----- MATERIAL PROVIDED

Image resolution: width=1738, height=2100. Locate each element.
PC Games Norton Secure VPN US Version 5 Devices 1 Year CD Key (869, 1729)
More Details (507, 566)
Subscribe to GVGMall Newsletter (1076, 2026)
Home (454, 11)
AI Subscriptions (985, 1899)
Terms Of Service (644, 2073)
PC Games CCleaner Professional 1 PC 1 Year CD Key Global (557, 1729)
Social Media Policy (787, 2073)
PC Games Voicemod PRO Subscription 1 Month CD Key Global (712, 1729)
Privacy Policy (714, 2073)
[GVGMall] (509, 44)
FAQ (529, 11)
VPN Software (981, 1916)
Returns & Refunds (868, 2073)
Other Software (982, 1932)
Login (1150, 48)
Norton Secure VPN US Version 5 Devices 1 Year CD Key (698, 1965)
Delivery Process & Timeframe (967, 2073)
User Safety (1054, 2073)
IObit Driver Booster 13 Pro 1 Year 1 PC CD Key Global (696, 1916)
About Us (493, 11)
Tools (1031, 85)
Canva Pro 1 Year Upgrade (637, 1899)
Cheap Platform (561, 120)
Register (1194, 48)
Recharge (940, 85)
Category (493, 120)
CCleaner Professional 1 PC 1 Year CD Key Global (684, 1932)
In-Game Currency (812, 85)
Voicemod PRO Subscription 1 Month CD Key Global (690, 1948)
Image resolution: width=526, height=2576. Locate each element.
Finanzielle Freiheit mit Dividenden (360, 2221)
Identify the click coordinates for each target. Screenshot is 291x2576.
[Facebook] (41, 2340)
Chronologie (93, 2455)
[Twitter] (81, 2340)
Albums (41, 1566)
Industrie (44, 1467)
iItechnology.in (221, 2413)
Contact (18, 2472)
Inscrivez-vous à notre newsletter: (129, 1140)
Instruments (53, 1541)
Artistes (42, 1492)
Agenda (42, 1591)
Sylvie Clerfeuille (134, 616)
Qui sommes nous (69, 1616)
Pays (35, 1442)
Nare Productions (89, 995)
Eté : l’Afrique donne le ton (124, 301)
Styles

----------

- EXERCISE
Give back, word for word, the lines from the one with "Image resolution: width=526, height=2576." through the last line of the entries, both included, and no other line.

- PROBLEM SOLUTION
Image resolution: width=526, height=2576. Locate each element.
Finanzielle Freiheit mit Dividenden (360, 2221)
Identify the click coordinates for each target. Screenshot is 291x2576.
[Facebook] (41, 2340)
Chronologie (93, 2455)
[Twitter] (81, 2340)
Albums (41, 1566)
Industrie (44, 1467)
iItechnology.in (221, 2413)
Contact (18, 2472)
Inscrivez-vous à notre newsletter: (129, 1140)
Instruments (53, 1541)
Artistes (42, 1492)
Agenda (42, 1591)
Sylvie Clerfeuille (134, 616)
Qui sommes nous (69, 1616)
Pays (35, 1442)
Nare Productions (89, 995)
Eté : l’Afrique donne le ton (124, 301)
Styles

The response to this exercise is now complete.